Yazılı görev A: Vizyon belgesi ve Batı medyası üzerine yazıda “Batı medyasında Erdoğan’ın” sözlerinden “olduğu gibi özetliyor.” sözlerine kadar uzanan her şeyi aynen yeniden yazın.
Yazılı görev B: Vizyon belgesi ve Batı medyası üzerine yazıyı kaldığı yerden sürdürün.

Seçilen bölüm:
Akın ÖZÇER
Cumhurbaşkanı adayı Başbakan Erdoğan’ın önceki gün “Yeni Türkiye yolunda” başlıklı vizyon belgesini takdimi vesilesiyle yaptığı konuşma gereğinden fazla uzundu. AK Parti iktidarında yapılanlarla ilgili olarak seçim meydanlarında sarf edegeldiği sözleri aynı örneklerle bir kez daha yinelemesi belki dikkatlerin dağılmasına ve yeni Türkiye vizyonuyla ilgili önemli mesajlarının bir ölçüde arka planda kalmasına yol açtı. Ama Erdoğan’ın konuşmasından ve vizyon belgesinden Türkiye’ye evrensel demokrasi ekseninde köklü bir değişim ve dönüşüm (yeni bir demokratik anayasa) vaat ettiğini çıkarmamak için ya kör, ya da art niyetli olmak gerekir herhalde.
Türkiye’de Erdoğan karşıtlığını yeni anayasa ve çözümün bile önüne geçirenler için amaç hâsıl olana kadar her şey mubah belki ama Batı medyası ve özellikle evrensel demokrasiyi önceleyen gazeteler için öyle olmadığını varsayardım. Le Monde ve El País gibi gazeteler için meğer öyle değilmiş. Temsilcilerinin Türkiye’de danıştıkları kişilerin fikirlerini aktardıkları için mi bilemem ama bu şekilde devam ederlerse saygınlıklarını yitireceklerine kuşku yok.
Batı medyasında Erdoğan’ın konuşması ve vizyon belgesini olduğu gibi aktaran, aktarmaya çalışan haberlere hiç rastlamadım değil. Ama Birleşmiş Milletler’in üç resmi dilinde yayın yapan ajans ve gazeteler içinde bu nitelikte haberlerin inceleyebildiğim kadarıyla azınlıkta kaldığını vurgulamakta yarar var.
Vizyon belgesini olduğu gibi aktaran medya
Batı medyasında konuyla ilgili haberi en iyi başlık ve içerikle aktaran medya kuruluşununEuronews olduğunu söylemek mümkün. Lyon merkezli haber ajansının “Türkiye’de Başkanlık seçimleri: Erdoğan daha çok demokrasi vaat ediyor” (Présidentielles en Turquie: Erdogan promet plus de démocratie) başlıklı haberi belki çok kısa ama Erdoğan’ın daha çok demokrasi eksenli mesajını herhangi bir olumsuz yorum yapmadan olduğu gibi özetliyor.

Ayıklanan malzeme:
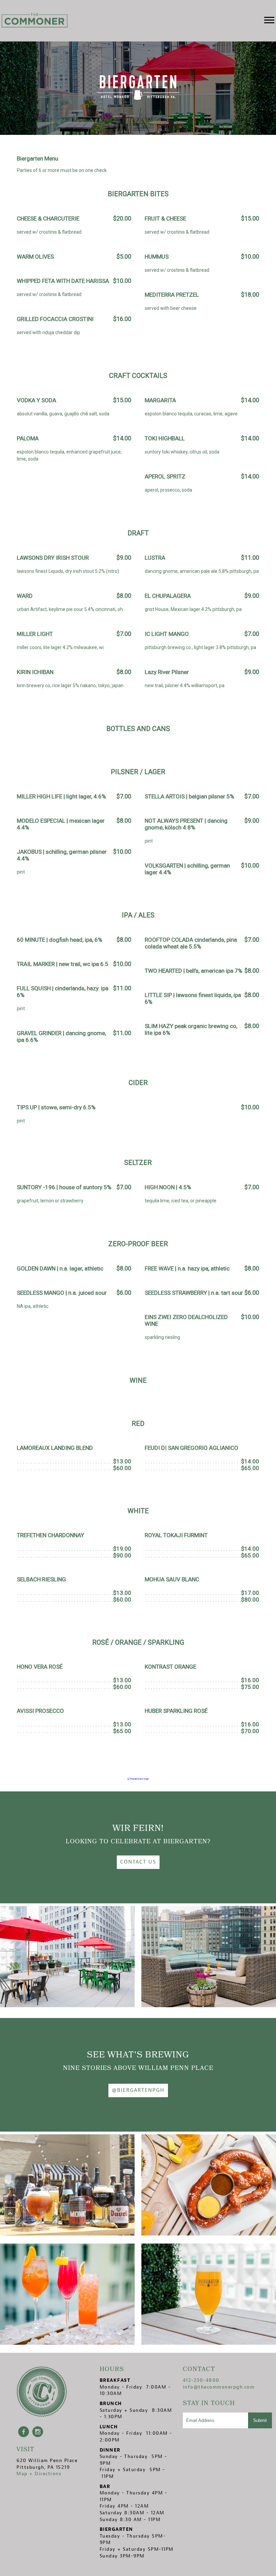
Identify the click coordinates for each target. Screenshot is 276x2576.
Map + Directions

---

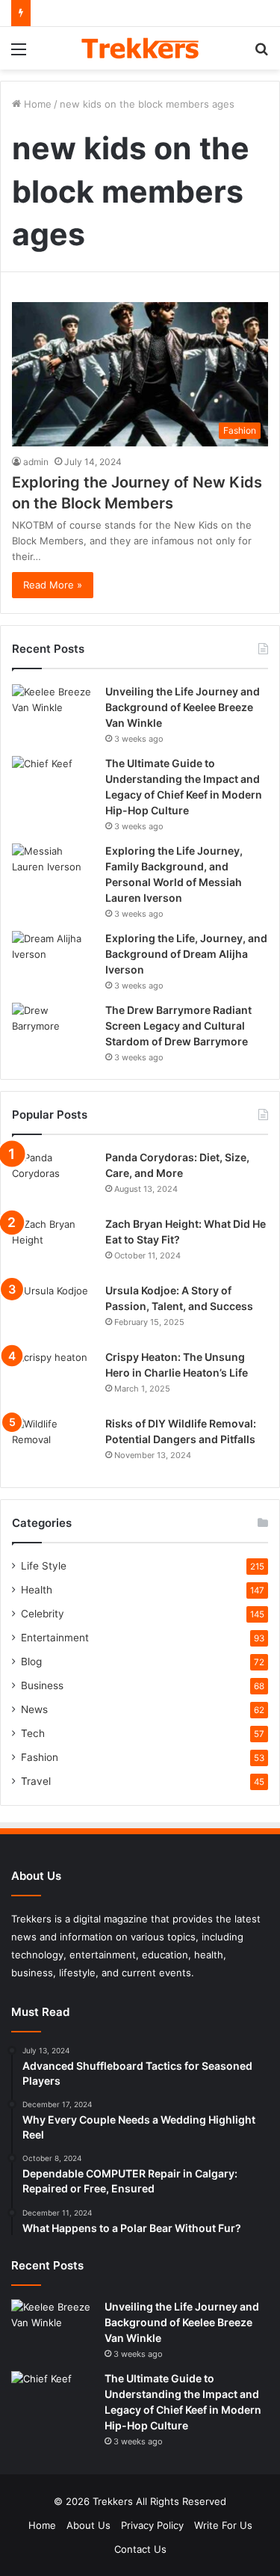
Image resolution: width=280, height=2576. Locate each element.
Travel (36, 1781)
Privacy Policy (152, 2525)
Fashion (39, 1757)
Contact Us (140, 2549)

Yanıt A:
Batı medyasında Erdoğan’ın konuşması ve vizyon belgesini olduğu gibi aktaran, aktarmaya çalışan haberlere hiç rastlamadım değil. Ama Birleşmiş Milletler’in üç resmi dilinde yayın yapan ajans ve gazeteler içinde bu nitelikte haberlerin inceleyebildiğim kadarıyla azınlıkta kaldığını vurgulamakta yarar var.
Vizyon belgesini olduğu gibi aktaran medya
Batı medyasında konuyla ilgili haberi en iyi başlık ve içerikle aktaran medya kuruluşununEuronews olduğunu söylemek mümkün. Lyon merkezli haber ajansının “Türkiye’de Başkanlık seçimleri: Erdoğan daha çok demokrasi vaat ediyor” (Présidentielles en Turquie: Erdogan promet plus de démocratie) başlıklı haberi belki çok kısa ama Erdoğan’ın daha çok demokrasi eksenli mesajını herhangi bir olumsuz yorum yapmadan olduğu gibi özetliyor.

Yanıt B:
Vizyon belgesini olduğu gibi aktarmaya çalışan bir başka haber ajansı da Reuters. Ajansın Hümeyra Pamuk ve Ece Toksabay imzasını taşıyan bu konudaki haberi, Başbakan’ın “Öncü Yeni Türkiye” vaadini öne çıkaran “Erdogan, launching presidential bid, vows ‘pioneering new Turkey’ ” başlığını kullanıyor. Haberin daha başlangıcında, Erdoğan’ın seçildiği takdirde, anayasayı yeniden yazmayı, demokrasiyi derinleştirmeyi ve Türkiye’nin dünyada öncü rol oynamasını sağlamayı vaat ettiği vurgulanıyor. Erdoğan’ın eski Türkiye ile ilgili sözlerinin de alıntılandığı haberin ilerleyen bölümlerinde diğer aday İhsanoğlu’nun bazı sözlerine de yer veriliyor.
Reuters’in “Derin bölünmeler” (Deep divisions) alt başlığıyla sunulan son bölümünde ise Batı yanlısı liberaller adına hiç paylaşmadığım bazı görüşler dile getiriliyor. Haberde, benden farklı düşünen söz konusu liberallerin sanki vizyon belgesinde böyle bir şey varmış gibi dini değerlerin kamu hayatına hâkim olmasından kaygı duydukları belirtiliyor. Ardından adı da zikredilen bir öğretim üyesine atfen Erdoğan’ın şimdi “Putin tipi bir başkanlığa” hazırlandığı vurgulanıyor.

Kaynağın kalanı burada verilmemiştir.